Lo español en Estados Unidos es una suerte de etiqueta desteñida en la que se confunden habitualmente rasgos físicos, origen geográfico, lengua y tradiciones culturales para formar una amalgama deforme cargada de connotaciones negativas. Si bien otros grupos racializados hace décadas –como los italianos– han gozado de una trayectoria que les ha permitido, con el tiempo, asimilarse a lo blanco, lo “hispano”, confundido con lo “latino” o los confines de la Península Ibérica, es reciente en las entendederas gringas, que lo mismo asocian estos términos con los 10 millones de indocumentados que aquí viven, con el discurso que los criminaliza, las quesadillas, el flamenco o el 5 de mayo.
Destacando el exotismo, el folclore, incluso el sector biempensante de este país, olvida particularidades históricas para centrarse en una cultura que solo valoran si puede ser rápidamente canibalizada. Así, Joe Biden comenzó su perorata homenaje al Mes de la Herencia Hispana –celebración de por sí problemática– poniendo Despacito en su móvil. El hit de hace un par de veranos en manos del candidato demócrata resume bien la mirada extranjerizante y racista de un país donde, a pesar de sus 50 millones de hispanohablantes, es casi imposible encontrar un libro en español.
Estoy a propósito vinculando racismo y xenofobia pues suelen ir de la mano. No es casual que Trump haya cuestionado en numerosas ocasiones la nacionalidad de Obama, o que a Alexandria Ocasio-Cortez le hayan dicho varias veces que regrese a su país. Ambos, nacidos en Estados Unidos, evocan con sus particularidades fenotípicas un ostracismo implícito que también puede darse de manera laudatoria: la admiración por Eva Longoria como figura pública representante de lo latino, presentadora de la Convención Demócrata, esconde nueve generaciones de texanos, aunque muchos juzguen su presencia como ajena a estas fronteras.
En las gradaciones de la no pertenencia, sin embargo, se llevan la palma los negros, quienes, a pesar de los esfuerzos actuales por construir una conciencia pública sobre el cuatricentenario de la esclavitud, siguen llevando a cuestas la denominación de origen que marca el guion entre palabras: afro-americano. Pero el color, que desata más daño mientras más oscuro, no es único factor que interviene en la construcción social llamada raza. Volvamos a los españoles.
En el Badajoz de los noventa, yo destacaba entre una clase de niños más morenos por una piel considerada demasiado clara para ciertos estándares sureños.
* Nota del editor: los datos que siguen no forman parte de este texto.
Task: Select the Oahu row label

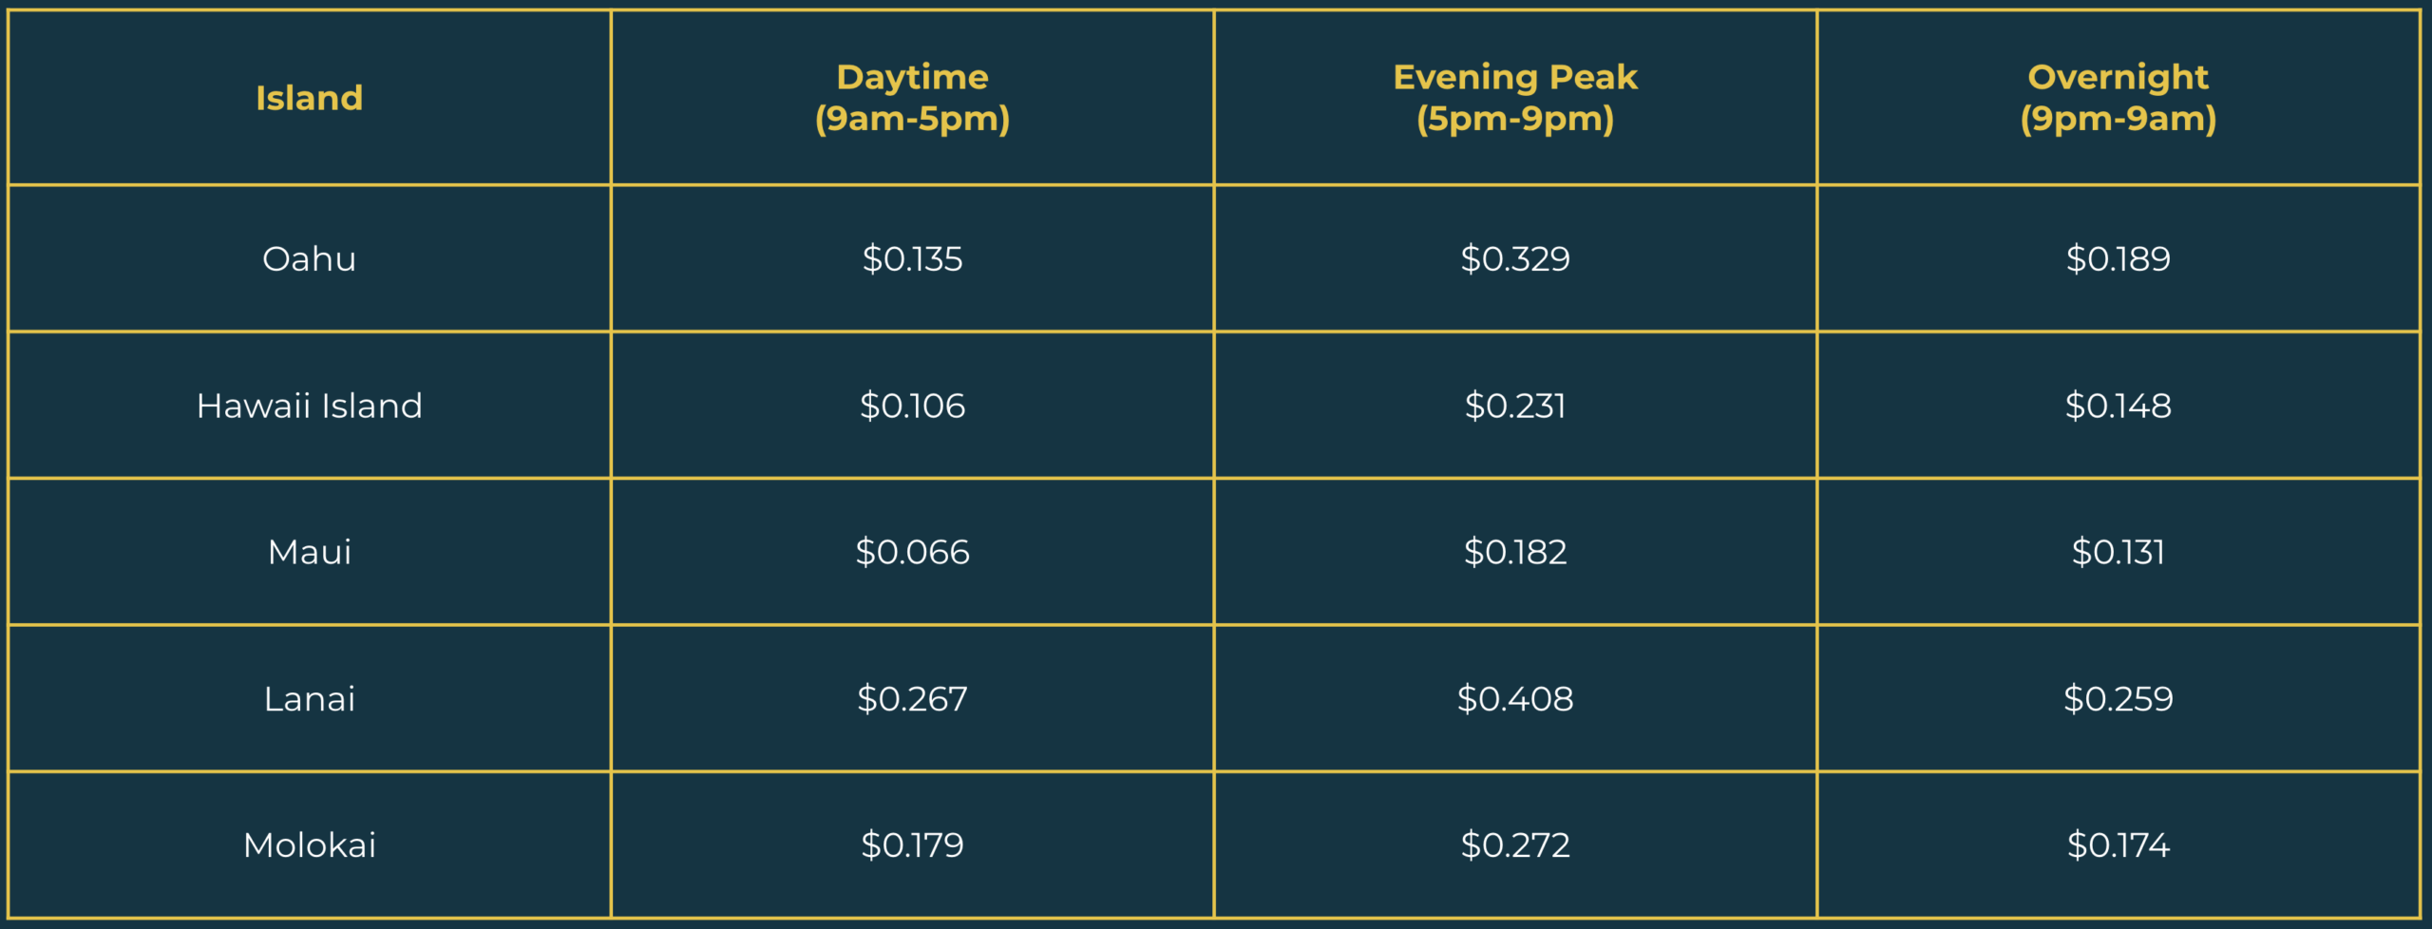Action: coord(309,258)
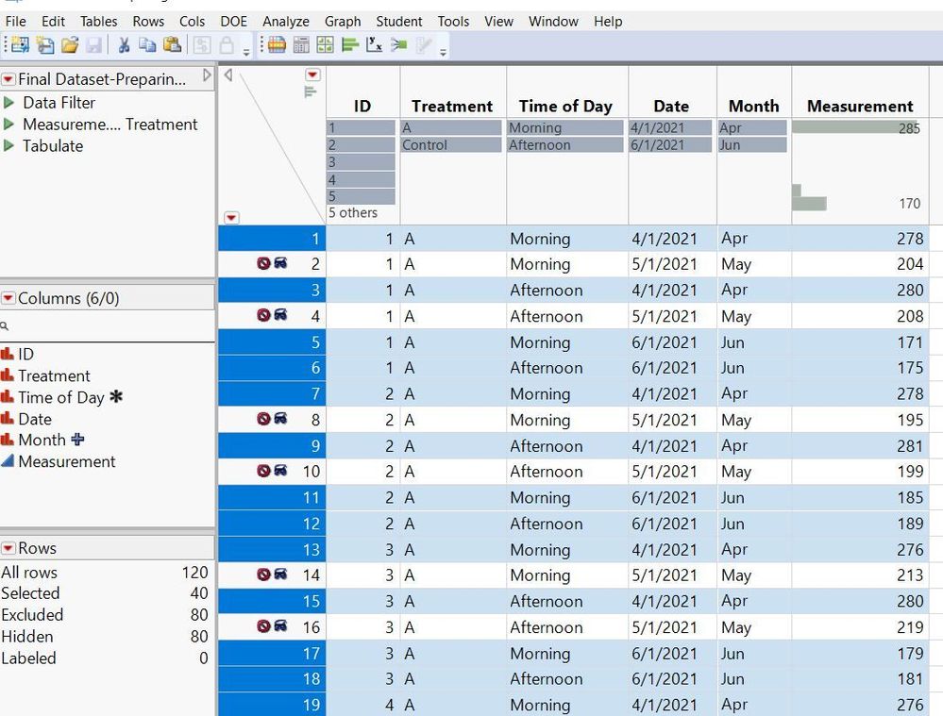
Task: Open the DOE menu
Action: (232, 21)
Aunque en España hemos aprendido a no ver las diferencias raciales que en la época de los Reyes Católicos podían condenar a alguien por hereje, quedan trazos regionales que, sin embargo, han sido opacados desde la colonización de América, cuando el Otro pasó a ser el indio o el negro a medida que se expulsaba a judíos y musulmanes. La mayor o menor blanquitud de los españoles –como toda configuración racial– responde a una historia previa de discriminación y muerte en la que intervienen, también, la superioridad económica y una hegemonía que, en el marco geopolítico mundial, pasó a ser secundaria. La misma piel que fue capaz de someter a indígenas en el Caribe podría ser denigrada en los Países Bajos, del mismo modo que en los Estados Unidos de América mi inferioridad racial es evidente pero, según patrones imperialistas de pensamiento, desaparecería en Somalia.
A la luz de los matices, y esbozado el mapa colonial, la miríada de factores que nos aclaran u oscurecen componen un juego contextual donde la complejidad está asegurada: en mi caso, aquí, el acento al hablar resta puntos, la educación los suma; el estilo directo y falto de eufemismos me equipara –dicen– a una jerga supuestamente negra, fumar baja cuatro clases sociales, que cantaba Calle 13, la hispanidad otras tantas, lo europeo suma; el nombre árabe denigra, el atuendo confunde según la ocasión. ¿Somos blancos los españoles? Depende, y unos más que otros.